■ Extracted entries:

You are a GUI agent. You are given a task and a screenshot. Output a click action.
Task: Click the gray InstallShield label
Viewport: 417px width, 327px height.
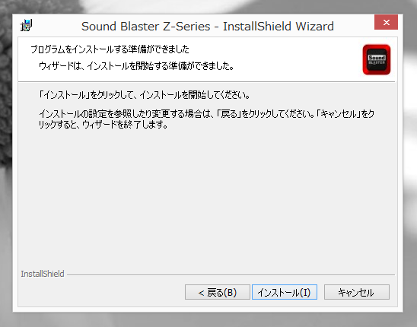click(x=43, y=274)
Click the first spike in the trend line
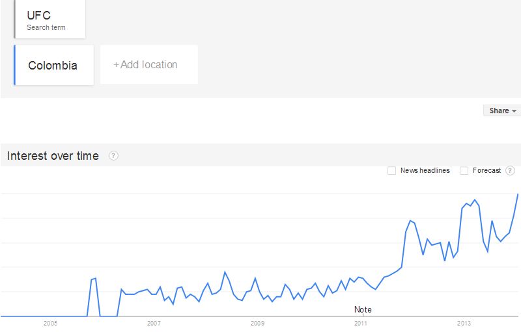This screenshot has height=332, width=521. pos(94,279)
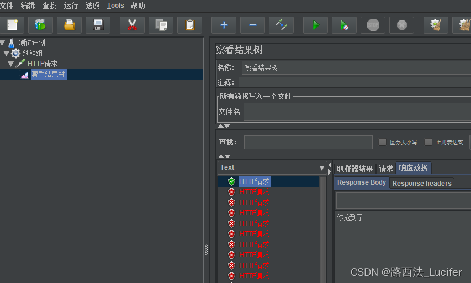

■ Your objective: Could you turn every line of the records above into a numbered list, skipping blank lines and leaving the pictures out?

■ Answer to the problem:
1. You are a GUI agent. You are given a task and a screenshot. Output a click action.
2. Task: Click the gray InstallShield label
3. Viewport: 417px width, 327px height.
4. click(x=43, y=274)
5. Click the first spike in the trend line
6. This screenshot has height=332, width=521. pos(94,279)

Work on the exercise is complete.